Recent trends show growing numbers of attacks focused on data exfiltration as the primary objective. Multiple threat actor groups have been observed shifting their focus towards identifying and stealing critical or legally protected data recently.
Additionally, this new focus on data exfiltration can result in “double extortion” cases where victims are forced to make payments for decryptor keys, as well as to have the data not sold to a third party or publicly exposed. Both the speed and scale of such attacks are accelerating, and as confidential information becomes the main target of these threat actors, law firms and legal organizations are at particular risk due to the volume of sensitive, confidential, and regulated data they manage.
It is critical that law firms are prepared to adjust to these threats. To do this, technology professionals in the legal industry need to understand the data exfiltration risks their firms face. These risks are far from theoretical; survey data highlights several common gaps. Based on the 2025 Security Survey conducted in collaboration between ILTA and Fenix24, concerning data-exfiltration risks exist within an alarming number of legal organizations.
• 65% do not block unapproved file-sharing sites
• 65% allow access to personal email
• 45% allow removable storage devices
• 30% are not using Mobile Device Management on all mobile devices
• 72% do not enforce MDM on personally owned devices
• 47% do not require MDM on corporate devices
• 25% have no outbound port restrictions on the firewall
Relying on policy and governance alone to dissuade employees from exfiltration of data will not sufficiently protect an organization from the risk of data exfiltration. Technical controls that prevent both internal and external threat actors from accessing or extracting critical information are imperative.
There are a number of critical security improvements organizations should consider in preparation for this growing threat, including:
• Utilizing a 24/7/365 SOC/ SIEM with kill chain permissions on all systems with no sensor exclusions to ensure full visibility of the network.
Any activity will allow for thorough tracking and isolation of suspicious activity.
• Disabling web browsing on critical or risky network segments, such as server segments.
• Implementing inbound and outbound geo-blocking at the network perimeter.
• Limiting access to any critical storage or backup systems within your network.
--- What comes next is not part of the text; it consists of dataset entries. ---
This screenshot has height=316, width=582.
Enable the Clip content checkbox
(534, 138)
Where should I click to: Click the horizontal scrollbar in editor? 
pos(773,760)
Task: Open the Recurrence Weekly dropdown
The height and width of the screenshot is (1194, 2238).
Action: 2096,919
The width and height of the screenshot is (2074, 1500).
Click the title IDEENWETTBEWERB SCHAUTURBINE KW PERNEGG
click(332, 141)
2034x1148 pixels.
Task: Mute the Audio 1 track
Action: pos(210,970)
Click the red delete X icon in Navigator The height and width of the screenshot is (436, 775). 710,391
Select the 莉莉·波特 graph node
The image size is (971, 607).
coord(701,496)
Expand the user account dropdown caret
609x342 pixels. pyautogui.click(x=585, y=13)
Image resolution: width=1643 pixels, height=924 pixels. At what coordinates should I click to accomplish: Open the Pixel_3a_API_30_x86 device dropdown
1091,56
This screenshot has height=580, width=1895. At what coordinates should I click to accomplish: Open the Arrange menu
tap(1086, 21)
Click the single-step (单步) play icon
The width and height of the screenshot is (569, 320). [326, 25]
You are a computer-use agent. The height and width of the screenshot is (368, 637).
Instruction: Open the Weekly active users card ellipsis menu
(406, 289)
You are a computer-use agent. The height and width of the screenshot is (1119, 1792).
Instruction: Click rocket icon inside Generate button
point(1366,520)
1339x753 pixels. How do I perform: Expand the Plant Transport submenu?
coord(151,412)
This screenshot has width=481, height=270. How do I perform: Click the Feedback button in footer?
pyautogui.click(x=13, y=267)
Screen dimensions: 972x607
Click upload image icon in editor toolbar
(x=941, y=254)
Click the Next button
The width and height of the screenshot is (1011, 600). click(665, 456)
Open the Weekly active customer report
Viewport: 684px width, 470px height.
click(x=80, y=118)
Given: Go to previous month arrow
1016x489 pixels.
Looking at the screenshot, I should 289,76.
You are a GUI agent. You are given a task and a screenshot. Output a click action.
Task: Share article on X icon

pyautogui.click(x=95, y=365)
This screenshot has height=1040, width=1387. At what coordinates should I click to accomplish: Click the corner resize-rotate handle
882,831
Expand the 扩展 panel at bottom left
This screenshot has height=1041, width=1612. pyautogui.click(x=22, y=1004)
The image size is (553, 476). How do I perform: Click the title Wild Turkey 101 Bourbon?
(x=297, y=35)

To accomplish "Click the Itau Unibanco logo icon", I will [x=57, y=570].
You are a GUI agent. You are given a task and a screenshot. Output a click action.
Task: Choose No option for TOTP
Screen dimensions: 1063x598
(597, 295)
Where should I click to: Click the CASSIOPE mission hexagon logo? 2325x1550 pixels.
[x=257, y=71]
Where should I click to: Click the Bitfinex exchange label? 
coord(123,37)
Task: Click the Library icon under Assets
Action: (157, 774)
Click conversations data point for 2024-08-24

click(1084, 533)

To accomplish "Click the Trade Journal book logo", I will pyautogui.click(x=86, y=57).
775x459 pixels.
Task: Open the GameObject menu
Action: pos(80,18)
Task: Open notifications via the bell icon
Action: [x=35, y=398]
The evolution of ransomware and cyber-attack strategies continuously highlights new technical gaps that can greatly impact the effectiveness, or ineffectiveness, of a firm’s security controls. While the legal industry has made significant progress in hardening its environments against traditional ransomware techniques, threat actors have also advanced their methodologies.
With the prioritization of sensitive data exfiltration, the stakes are particularly high for law firms. The nature of the data processed by firms during the course of normal business makes them incredibly attractive targets, and the survey demonstrated that many environments still contain gaps that can be leveraged for data exfiltration. Addressing these risks requires breach context and controls designed with threat intelligence in mind. By aligning security strategies against the current threat landscape and proactively reducing avenues for data loss, law firms can better position themselves to defend against these impactful attacks.